FMG Young Farmer of the Year grand finalist - Georgie Lindsay

Posted by on 22 May 2019 | Comments


North Canterbury shepherd Georgie Lindsay will make history in July when she becomes the first woman to represent the Tasman region at the FMG Young Farmer of the Year Grand Final.

Mustering sheep off rugged hills is all in a day’s work for North Canterbury shepherd Georgie Lindsay and her dogs.

The 24-year-old has five working dogs. She whistles commands and they scamper up a steep hill towards a mob of ewes and lambs.

“A good team of working dogs is essential here. It would be difficult in this terrain to muster sheep without them,” she said.

In March, Georgie made history when she became the first woman to win the Tasman regional final of the FMG Young Farmer of the Year.

At the time, she was working at Marble Point Station, a picturesque 2400 hectare property between Hanmer Springs and Culverden.

“The past 12 months have been a big learning curve for me. I hadn’t worked much with dogs prior to taking the job,” she said.

“I’m really fortunate to have been given three good dogs and I’m in the process of training two pups,” said Georgie.

The Amuri Basin Young Farmers member has taken up dog trialling and competed in her first event at Waiau.

“It was terrifying, but loads of fun at the same time,” she laughed. “I took Penny, a huntaway who was given to me by my old boss Matt.”

“They let three sheep out in front of you, and you have to use your dog to move them up the hill between a series of markers.”

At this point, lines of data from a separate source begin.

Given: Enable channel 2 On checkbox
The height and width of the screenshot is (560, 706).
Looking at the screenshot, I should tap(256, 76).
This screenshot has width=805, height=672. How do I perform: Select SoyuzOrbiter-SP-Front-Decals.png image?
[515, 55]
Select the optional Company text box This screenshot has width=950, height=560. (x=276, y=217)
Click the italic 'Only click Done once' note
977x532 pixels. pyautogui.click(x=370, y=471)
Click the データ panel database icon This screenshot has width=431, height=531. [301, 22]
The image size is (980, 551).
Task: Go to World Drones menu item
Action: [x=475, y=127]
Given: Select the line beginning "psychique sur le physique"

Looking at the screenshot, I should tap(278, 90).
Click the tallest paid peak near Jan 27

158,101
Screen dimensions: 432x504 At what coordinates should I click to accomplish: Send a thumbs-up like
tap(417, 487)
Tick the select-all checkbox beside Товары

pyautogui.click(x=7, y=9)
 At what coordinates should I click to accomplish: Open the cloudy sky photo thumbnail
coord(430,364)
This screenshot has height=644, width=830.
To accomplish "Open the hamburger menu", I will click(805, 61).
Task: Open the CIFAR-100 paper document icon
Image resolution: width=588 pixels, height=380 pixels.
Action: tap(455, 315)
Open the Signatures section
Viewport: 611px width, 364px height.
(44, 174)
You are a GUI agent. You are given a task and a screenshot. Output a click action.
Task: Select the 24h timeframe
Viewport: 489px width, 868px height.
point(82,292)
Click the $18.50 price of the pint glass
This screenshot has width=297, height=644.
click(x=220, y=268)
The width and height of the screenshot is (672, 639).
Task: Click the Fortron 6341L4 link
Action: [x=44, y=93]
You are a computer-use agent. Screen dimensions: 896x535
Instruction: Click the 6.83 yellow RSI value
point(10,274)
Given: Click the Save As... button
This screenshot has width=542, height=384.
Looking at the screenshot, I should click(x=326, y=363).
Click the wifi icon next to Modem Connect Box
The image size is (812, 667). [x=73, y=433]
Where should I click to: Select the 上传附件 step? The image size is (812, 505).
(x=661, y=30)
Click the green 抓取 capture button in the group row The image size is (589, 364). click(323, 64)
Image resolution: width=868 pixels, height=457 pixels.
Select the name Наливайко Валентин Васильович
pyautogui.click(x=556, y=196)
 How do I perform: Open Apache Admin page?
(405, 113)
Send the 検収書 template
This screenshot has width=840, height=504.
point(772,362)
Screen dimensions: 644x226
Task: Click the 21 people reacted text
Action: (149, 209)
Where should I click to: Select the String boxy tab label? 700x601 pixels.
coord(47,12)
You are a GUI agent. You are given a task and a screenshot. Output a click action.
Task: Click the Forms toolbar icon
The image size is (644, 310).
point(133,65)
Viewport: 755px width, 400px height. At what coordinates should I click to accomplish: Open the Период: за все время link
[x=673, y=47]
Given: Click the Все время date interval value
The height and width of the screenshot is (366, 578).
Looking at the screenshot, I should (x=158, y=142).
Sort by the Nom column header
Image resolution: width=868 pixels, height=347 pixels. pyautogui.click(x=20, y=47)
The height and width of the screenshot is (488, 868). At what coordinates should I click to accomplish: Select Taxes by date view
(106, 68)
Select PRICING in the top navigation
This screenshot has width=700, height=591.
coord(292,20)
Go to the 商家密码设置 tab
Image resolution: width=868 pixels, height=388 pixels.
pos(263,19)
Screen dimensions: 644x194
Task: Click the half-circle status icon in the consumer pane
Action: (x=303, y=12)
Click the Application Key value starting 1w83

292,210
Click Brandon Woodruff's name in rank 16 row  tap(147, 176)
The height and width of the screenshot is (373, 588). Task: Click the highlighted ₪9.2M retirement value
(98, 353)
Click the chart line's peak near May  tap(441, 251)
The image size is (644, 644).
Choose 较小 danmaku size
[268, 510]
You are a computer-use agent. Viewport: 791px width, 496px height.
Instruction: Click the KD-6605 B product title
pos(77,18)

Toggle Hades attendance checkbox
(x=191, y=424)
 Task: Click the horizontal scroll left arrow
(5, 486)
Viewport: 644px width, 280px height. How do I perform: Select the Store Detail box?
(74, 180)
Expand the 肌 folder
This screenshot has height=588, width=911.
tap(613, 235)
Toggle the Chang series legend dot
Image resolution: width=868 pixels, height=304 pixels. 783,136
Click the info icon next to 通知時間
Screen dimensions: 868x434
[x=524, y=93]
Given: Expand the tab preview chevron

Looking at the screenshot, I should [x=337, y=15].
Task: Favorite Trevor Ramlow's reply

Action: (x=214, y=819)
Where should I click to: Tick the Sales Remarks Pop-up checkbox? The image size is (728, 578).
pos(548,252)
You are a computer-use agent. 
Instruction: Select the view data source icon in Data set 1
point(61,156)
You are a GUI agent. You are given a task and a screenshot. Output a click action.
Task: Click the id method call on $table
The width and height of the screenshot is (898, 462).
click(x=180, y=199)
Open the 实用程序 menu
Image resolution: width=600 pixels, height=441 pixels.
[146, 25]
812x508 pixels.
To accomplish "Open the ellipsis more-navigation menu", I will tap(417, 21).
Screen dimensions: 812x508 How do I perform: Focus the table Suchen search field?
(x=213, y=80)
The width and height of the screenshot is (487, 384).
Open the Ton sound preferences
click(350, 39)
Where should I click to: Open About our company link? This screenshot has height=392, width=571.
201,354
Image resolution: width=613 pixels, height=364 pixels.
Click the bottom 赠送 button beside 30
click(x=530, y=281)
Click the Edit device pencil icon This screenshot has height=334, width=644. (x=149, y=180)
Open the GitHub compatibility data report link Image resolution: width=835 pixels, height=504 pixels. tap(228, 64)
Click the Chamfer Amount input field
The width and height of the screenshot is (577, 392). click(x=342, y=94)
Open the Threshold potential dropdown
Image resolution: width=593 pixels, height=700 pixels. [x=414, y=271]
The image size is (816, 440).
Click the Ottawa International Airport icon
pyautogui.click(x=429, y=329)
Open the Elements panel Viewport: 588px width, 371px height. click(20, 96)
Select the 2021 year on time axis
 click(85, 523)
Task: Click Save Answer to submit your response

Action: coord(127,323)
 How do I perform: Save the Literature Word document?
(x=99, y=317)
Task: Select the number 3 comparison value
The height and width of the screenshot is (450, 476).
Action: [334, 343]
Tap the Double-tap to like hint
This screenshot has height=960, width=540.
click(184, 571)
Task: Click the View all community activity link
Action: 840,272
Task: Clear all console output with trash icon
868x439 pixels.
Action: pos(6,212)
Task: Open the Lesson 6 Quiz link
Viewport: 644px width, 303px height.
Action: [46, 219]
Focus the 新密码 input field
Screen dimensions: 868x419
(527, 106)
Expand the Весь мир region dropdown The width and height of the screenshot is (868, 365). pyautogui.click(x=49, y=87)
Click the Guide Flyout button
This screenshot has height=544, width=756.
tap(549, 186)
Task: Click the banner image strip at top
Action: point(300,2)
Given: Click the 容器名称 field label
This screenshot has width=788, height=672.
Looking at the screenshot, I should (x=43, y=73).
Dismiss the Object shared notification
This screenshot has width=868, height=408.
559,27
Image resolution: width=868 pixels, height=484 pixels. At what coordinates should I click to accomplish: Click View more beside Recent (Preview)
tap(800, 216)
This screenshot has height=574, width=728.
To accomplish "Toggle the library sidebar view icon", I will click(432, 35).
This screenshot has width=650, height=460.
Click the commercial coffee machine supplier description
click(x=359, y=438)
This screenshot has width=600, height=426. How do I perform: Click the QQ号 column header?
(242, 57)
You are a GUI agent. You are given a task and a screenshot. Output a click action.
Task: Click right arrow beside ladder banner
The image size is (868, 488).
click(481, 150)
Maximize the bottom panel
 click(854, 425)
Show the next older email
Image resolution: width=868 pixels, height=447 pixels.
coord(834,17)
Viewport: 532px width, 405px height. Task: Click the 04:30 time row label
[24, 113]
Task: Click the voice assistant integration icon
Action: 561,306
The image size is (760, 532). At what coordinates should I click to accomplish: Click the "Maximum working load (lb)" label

“It was quite nerve-racking because literally every man and their dog is standing behind you watching to see how you go,” she said.

Dog trials offer a supportive environment, perfect for a young shepherd looking to grow their skills and make connections.

“Shepherds with a good team of dogs earn a huge amount of respect from their peers and their reputation often precedes them,” she said.

“They’re admired in the same way as people with tidy farms.”

Georgie had plenty of opportunities to hone her technique, with the help of her former employers Matt and Sarah Black.

Marble Point Station runs 3600 Corriedale ewes and 380 Angus breeding cows, plus replacement stock.

It’s a 10.5 kilometre walk for the sheep from the back paddock to the yards and woolshed on the flats at the front of the property.

Ewes are given access to grain and better-quality pastures during tupping, which starts in late April.

“The next time they’re brought into the yards is for shearing and scanning in the winter,” said Georgie.

“We don’t have the ability to keep a close eye on every animal when they’re grazing up in the hills.”

“So it’s vital we’re observant and have the right policies in place to identify light animals at the times we do handle them,” she said.

The ewes are set-stocked in sheltered blocks before lambing starts in mid-September.

“Corriedale’s really suit this country. They are a duel-purpose breed, with a higher value fleece than crossbred sheep,” she said.

Tailing – done to prevent fly strike – is, where necessary, carried out in the paddock using temporary yards. Lambs are weaned in mid-January.

“The first draft of prime lambs is sent to the meat processor straight away. Some store lambs are sold then too. We finish the rest,” she said.

Georgie grew up on a sheep, beef and deer farm in Dipton. She has a Bachelor of Agricultural Science (Honours) from Lincoln University.

She got her job at Marble Point Station by picking up the phone in March 2018.

“I heard through the grapevine Matt was looking for a shepherd, so I gave him a call,” she said.

“I came for a drive around the farm and it kind of just went from there.”

“I don’t like applying for jobs and Matt didn’t really want to interview people, so it worked out pretty well,” she laughed.

The property is run as an equity partnership between Matt and Sarah and West Melton brothers Robin and Gavin Wilson.

“The Wilson’s are Corriedale stud breeders who bought Marble Point Station and a dairy farm in Hinds and brought young farmers into both businesses as equity partners,” she said.

“There’s a real sense of selflessness in their actions.”

Looking ahead, Georgie is doing casual shepherding while she prepares for the FMG Young Farmer of the Year Grand Final in Hawke’s Bay in July.

“I entered the contest to learn and grow my skills, so it’s been an exciting few months,” she said.

“Whatever else happens will be a bonus.”

The FMG Young Farmer of the Year Grand Final runs from 4th-6th July in Hawke’s Bay.